#### Supplied entries:

◆ ◆ ◆ ◆

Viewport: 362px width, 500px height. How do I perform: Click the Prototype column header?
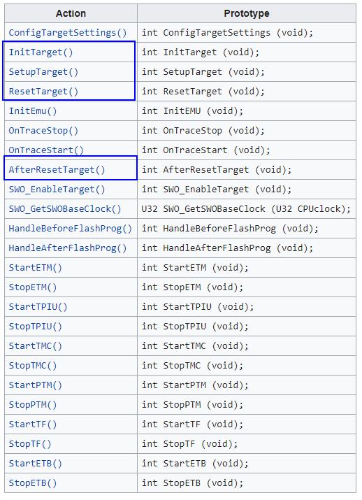(x=247, y=13)
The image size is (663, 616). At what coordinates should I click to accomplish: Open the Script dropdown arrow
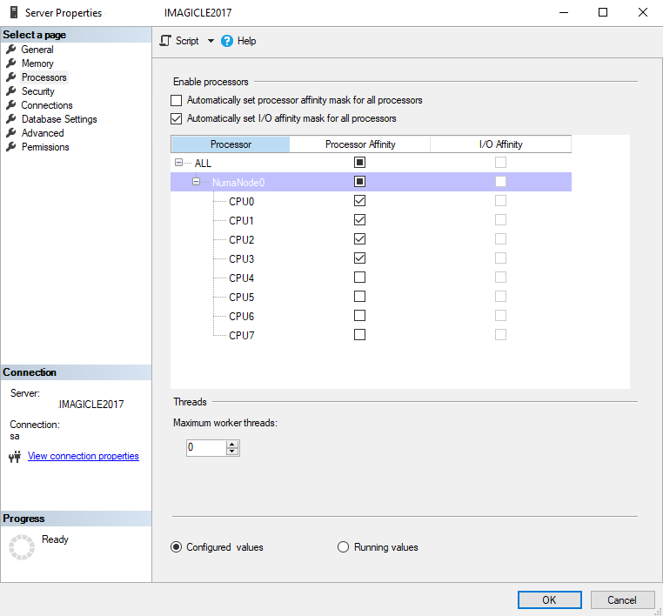click(211, 41)
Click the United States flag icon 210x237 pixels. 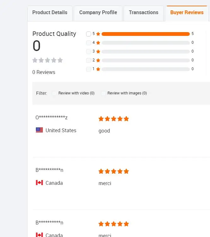39,130
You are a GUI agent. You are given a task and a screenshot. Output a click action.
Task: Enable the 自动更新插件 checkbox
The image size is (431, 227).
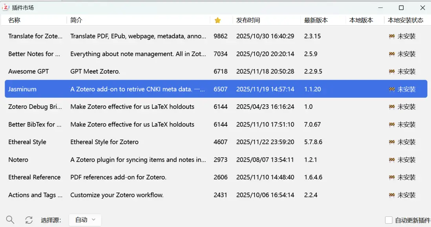click(x=389, y=220)
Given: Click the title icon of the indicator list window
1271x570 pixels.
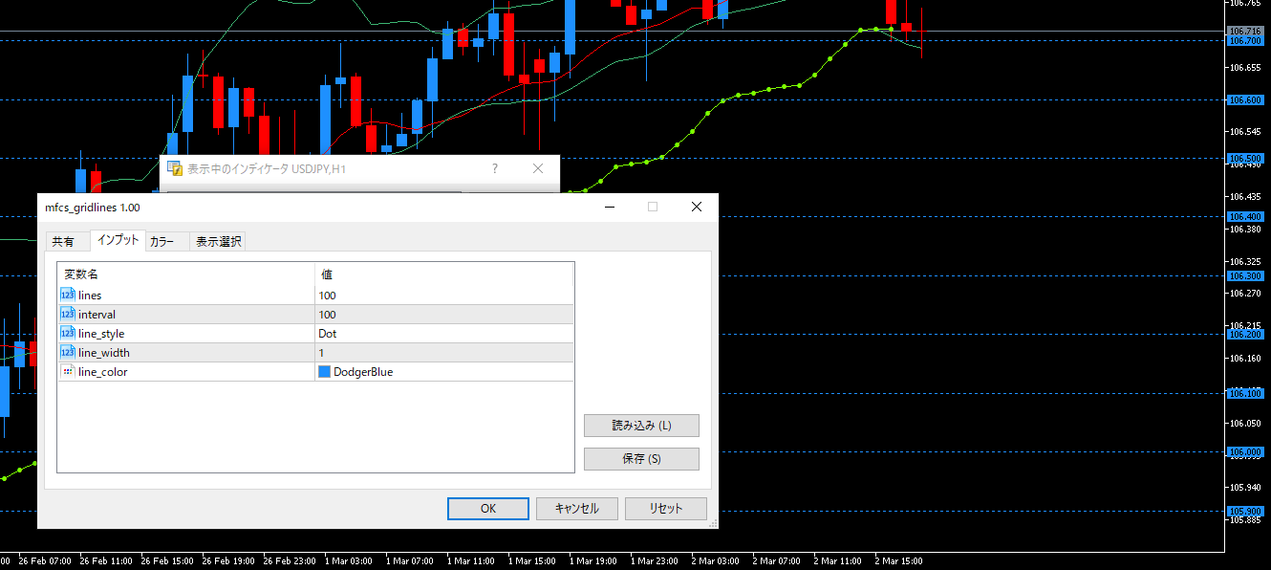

◆ ◆ ◆ ◆

#### Prompt:
Reproduce the lines above verbatim, starting with the line containing "You are a GUI" and continuing through the last line, both ends included. Leave the pictures out of your answer.

#### Answer in full:
You are a GUI agent. You are given a task and a screenshot. Output a click action.
Task: Enable the 自动更新插件 checkbox
The image size is (431, 227).
click(x=389, y=220)
Given: Click the title icon of the indicator list window
1271x570 pixels.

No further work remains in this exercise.